A: A raging question. On American roadways increasingly populated by heavily
armed sport utility vehicle drivers, this makes perfect sense. Not only are armored car
owners better protected in gunfire exchanges, they gain significant weight advantages in
high-speed ramming contests. Watch for the next logical development in this area --
armored car demolition derbies.
How Much is That Robot in the Window?
(The One with the Waggly Antenna)
Q: I would like to get a dog. Should I look for a puppy or opt for one of these
new robotic dogs?
A: A doggone stupid question. On the robotic side you'll get flashing eyes,
canine sound effects and a few poorly executed, doglike behaviors. On the organic side,
you will get warmth, face lickings and a devoted companion who thinks you're a god. Sure,
the robot won't need to be housetrained or neutered, but you won't need to replace your
genuine pooch's battery back or try to get it repaired after the warranty runs out.
Fee Foe
Q: One of my pet peeves is the fee banks charge to use an Automatic Teller
Machine. Not only does my own bank charge me, but the bank which owns the ATM I use exacts
another fee from my dwindling account. Is anything being done about this outrage?

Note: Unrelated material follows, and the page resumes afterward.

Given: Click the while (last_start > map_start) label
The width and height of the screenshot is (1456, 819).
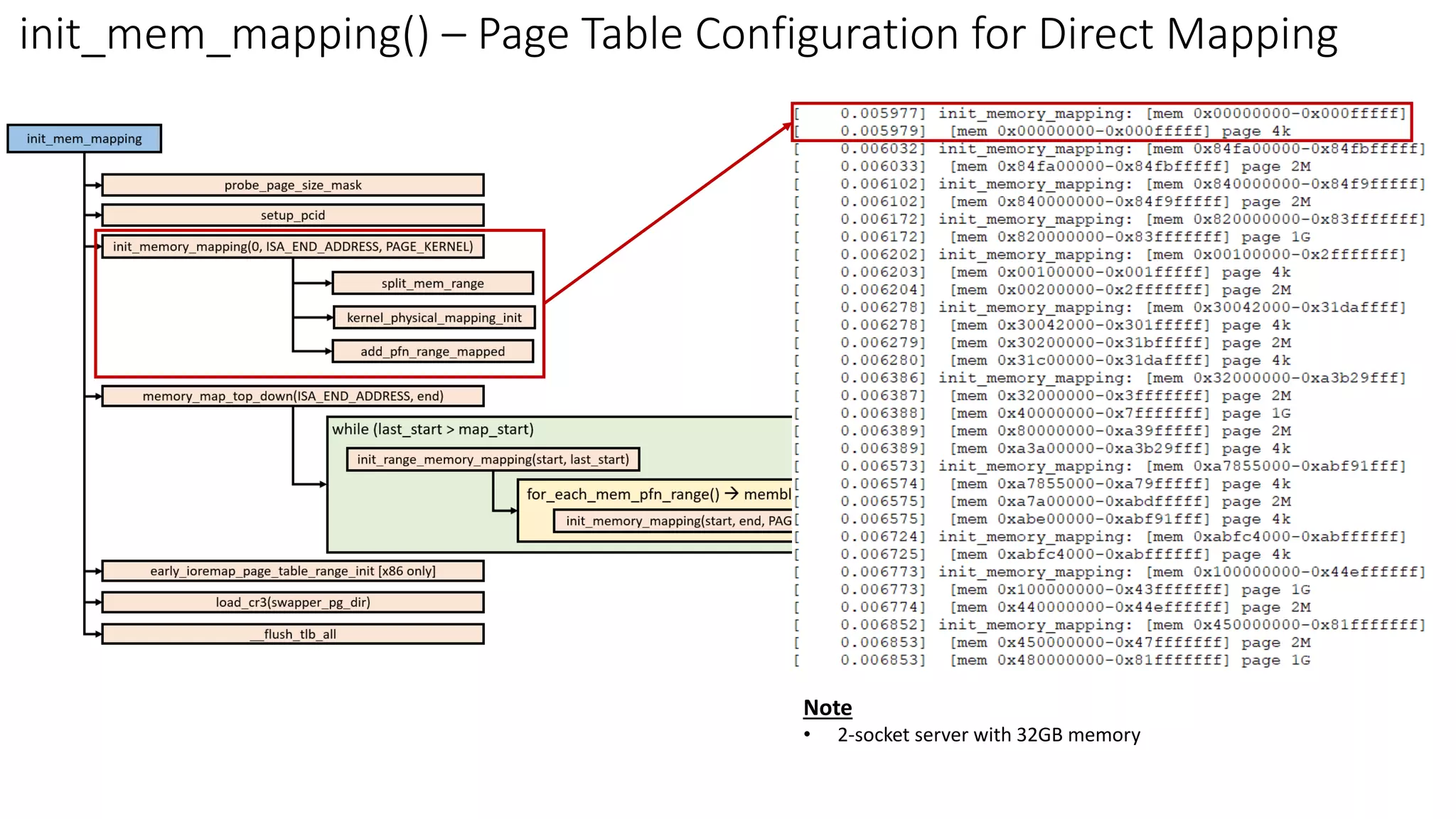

A: A question of institutional greed. Take heart, my friend, the fee-free
revolution has begun on the West Coast and is spreading like wildfire across the land. The
overall objective of American banking institutions is to get your money, keep it and
charge you for the service. On the outside chance that a balance remains after all fees
have been deducted, banks will do their best to absorb that balance through a steady
barrage of mail order offerings and telemarketing calls. The most economically viable
financial institution of the future may well be the First National Mattress Bank, which
has 24/7 branch offices in bedrooms throughout the United States.